McConnell states, “once people come in for treatment (of a dual drug addiction), they start to get off the opiates, but their meth use increases.”
Where Is It Coming From?
There is this widespread belief, fed to us from the original explosion of meth and it’s humble manufacturing out of basements and trailers. Most of us can remember a news story from some point about a local meth operation exploding due to staff negligence, and the crackdown on Over the Counter cough medications after their link to meth production.
Now, things are a lot different. Cartel groups in both Mexico and China have been smuggling major manufactured meth across the border, and they are able to sell it for dirt cheap.
According to Tom Gorman, who is the Director of the Office of National Drug Control Policy for Rocky Mountain High, Colorado,
“I would sit almost 100 percent of our meth comes from Mexico… mass produced in superlabs.”
Along with the rise in fatal Fentanyl imports from China, Mexico drug cartels are secretly and discretely shipping meth over by the truckload.
How Does Meth Addiction Happen?
Studies have shown that most people who develop drug addictions, in general, come from a place of trauma, depression, anxiety, etc. Many people, especially those who move to harder drugs, are introduced to some form of a prescription drug at an early age, and it takes off from there.
Many people say marijuana is a gateway drug, but as of right now, the largest percentage of addicts in the nation are Americans between the ages of 18 and 35. This generation grew up in the heroin epidemic of the 90’s, and the Oxycontin days of the present.
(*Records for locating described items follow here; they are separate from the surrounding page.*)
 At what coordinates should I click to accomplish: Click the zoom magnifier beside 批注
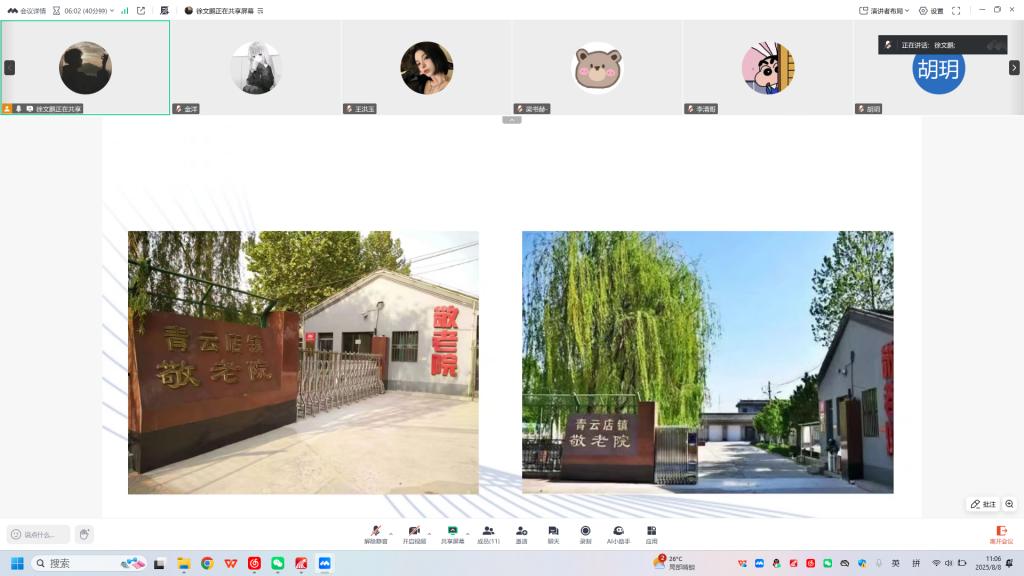(1009, 504)
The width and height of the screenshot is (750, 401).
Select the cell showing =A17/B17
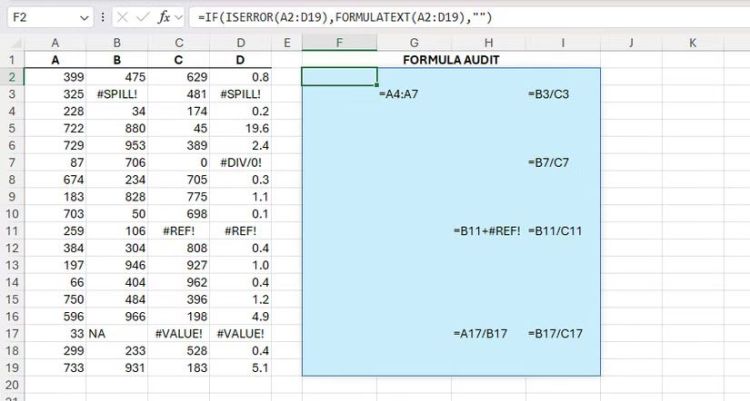pos(487,334)
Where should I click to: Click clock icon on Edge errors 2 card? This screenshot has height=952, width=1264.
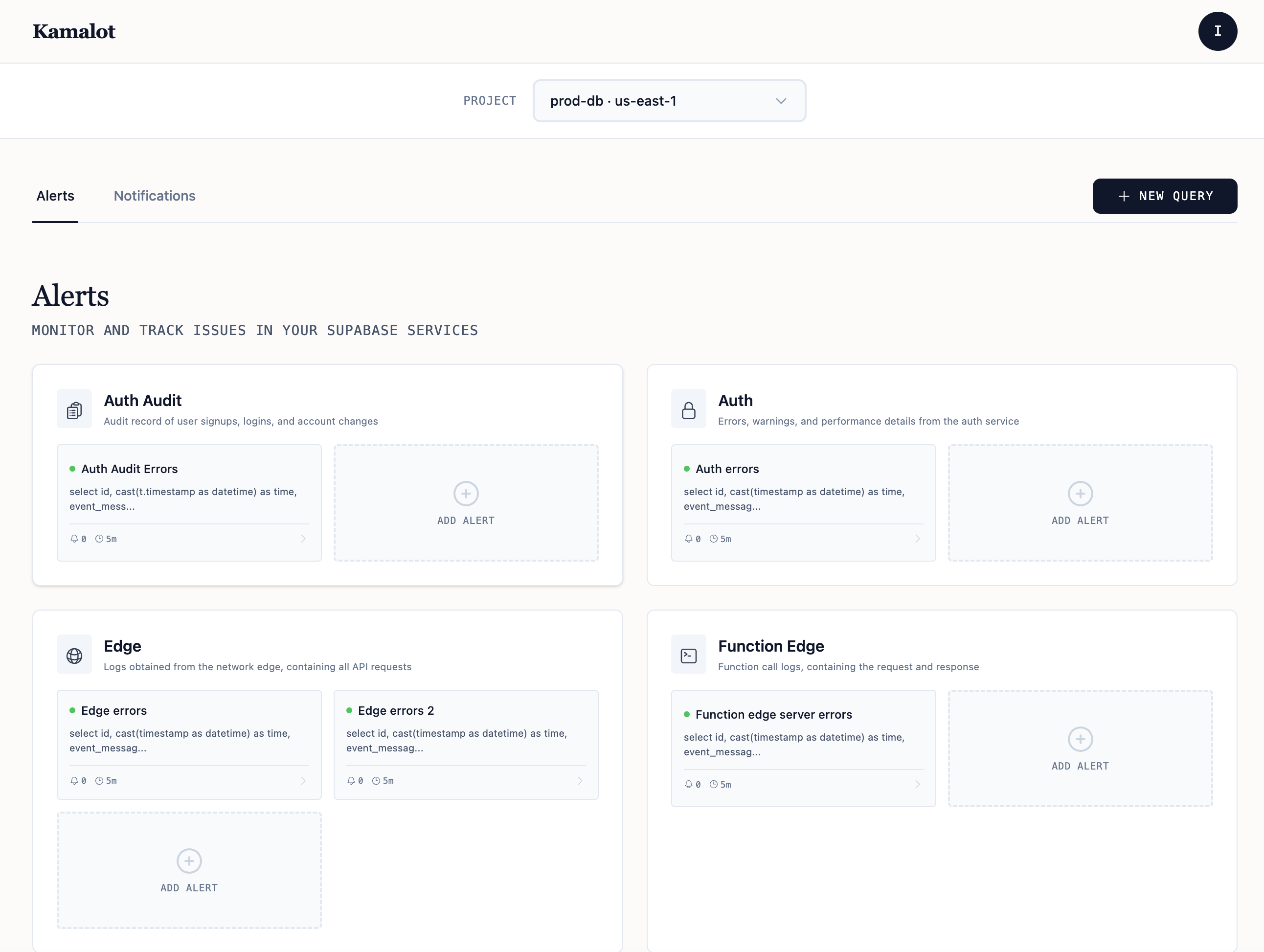click(376, 781)
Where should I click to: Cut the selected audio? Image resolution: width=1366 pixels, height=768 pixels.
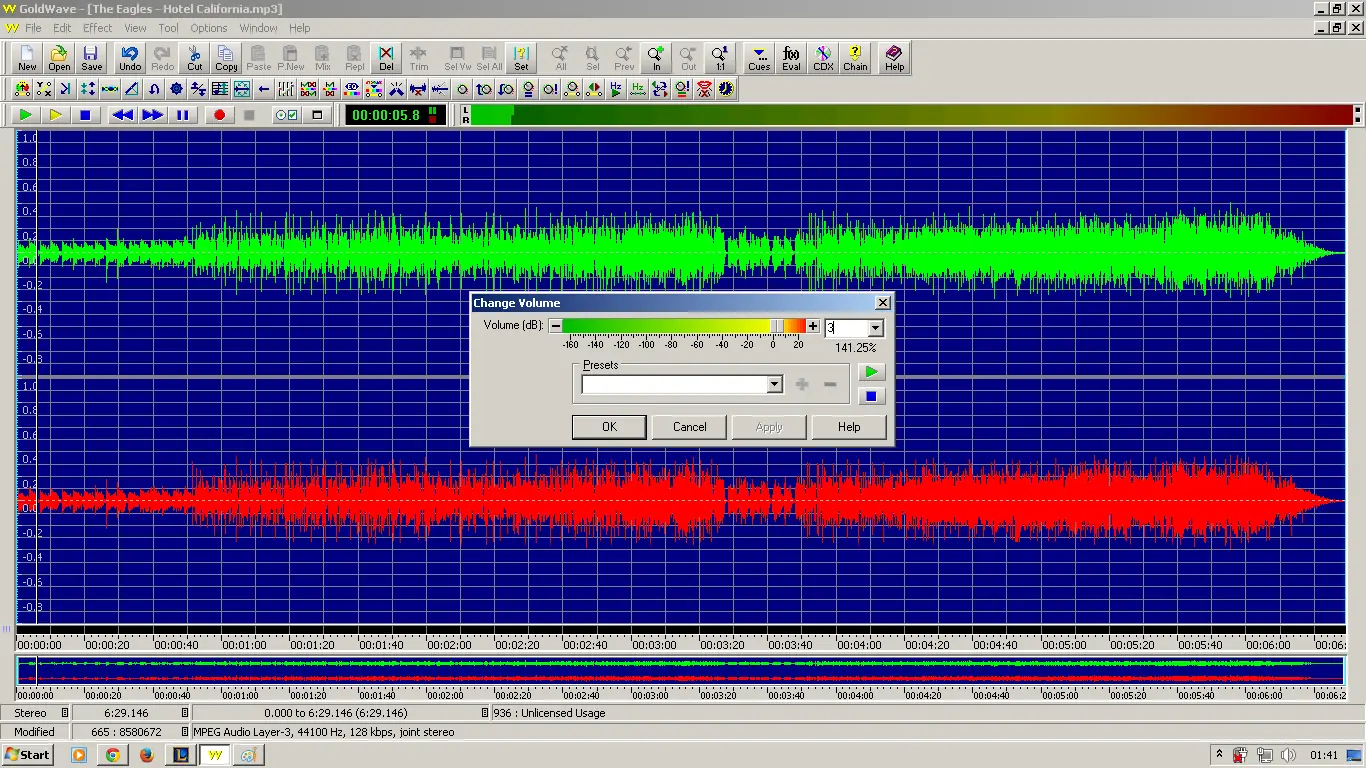click(x=194, y=57)
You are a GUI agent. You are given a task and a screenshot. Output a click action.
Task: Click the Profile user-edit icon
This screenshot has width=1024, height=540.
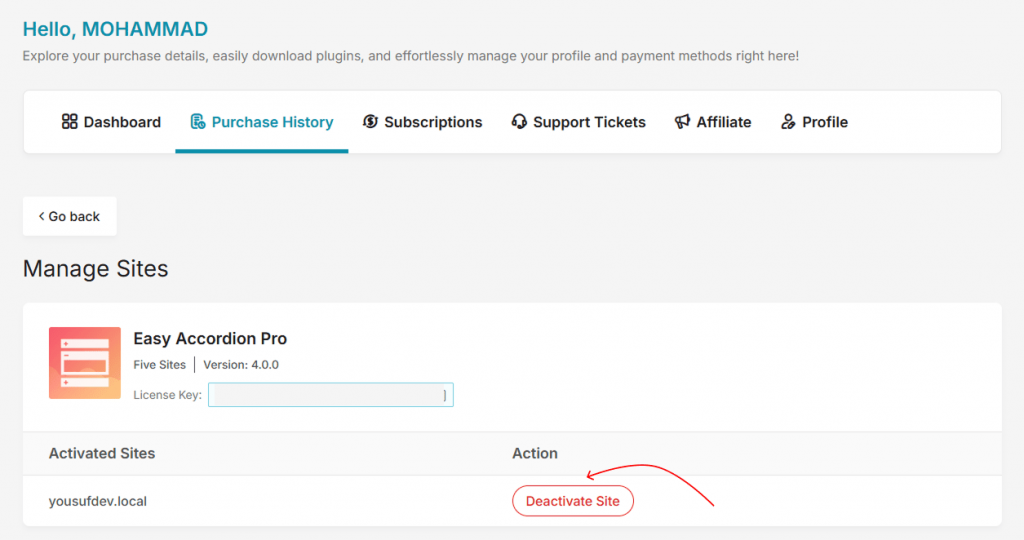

Many people, both in recovery and in active addiction, to opioids and heroin, report that their first time using a painkiller was when it was prescribed to them by a doctor for a broken bone, wisdom teeth removal, or some sort of physical trauma from sports, a car accident, etc.
On the other hand, this is the generation of ADD and ADHD, and a large percentage of this population was diagnosed with and funneled Ritalin or Adderall from a pretty young age.
There is endless research showing the correlation between early teenage prescription drug use leading into a drug addiction in later years.
Meth addiction doesn’t just happen overnight. People don’t ever think that they will become meth addicts, but after the tolerance from other drugs sets in, and finances get low due to addiction, meth, for some, becomes a no-brainer.
What It’s Like To Get Off Meth
Just like with most other drugs, methamphetamine acts in extreme levels on the brain’s dopamine and serotonin levels. This is what makes the high so intense and pleasurable for users. However, over time, and with frequent use, the drug can actually start to deteriorate the centers in the brain that release these chemicals,
People who are looking to stop using meth will find it a real challenge because it can create:
- Sudden and extremely intense mood swings
- Major Depression and Depressive Episodes
- Extreme Anxiety and Paranoia
- Intense Lethargy and Fatigue
- Insomnia and Hallucinations
- Suicidal and even Homicidal thoughts
Many people who get off meth reporting feeling well and happy again after the initial two weeks, but after about a month or so, many people experience very severe depression and cravings, which leads people back to a relapse. Meth is damaging to the brain in that it creates very long lasting damage that, with the right treatment, counseling, and recovery program, it CAN be beaten.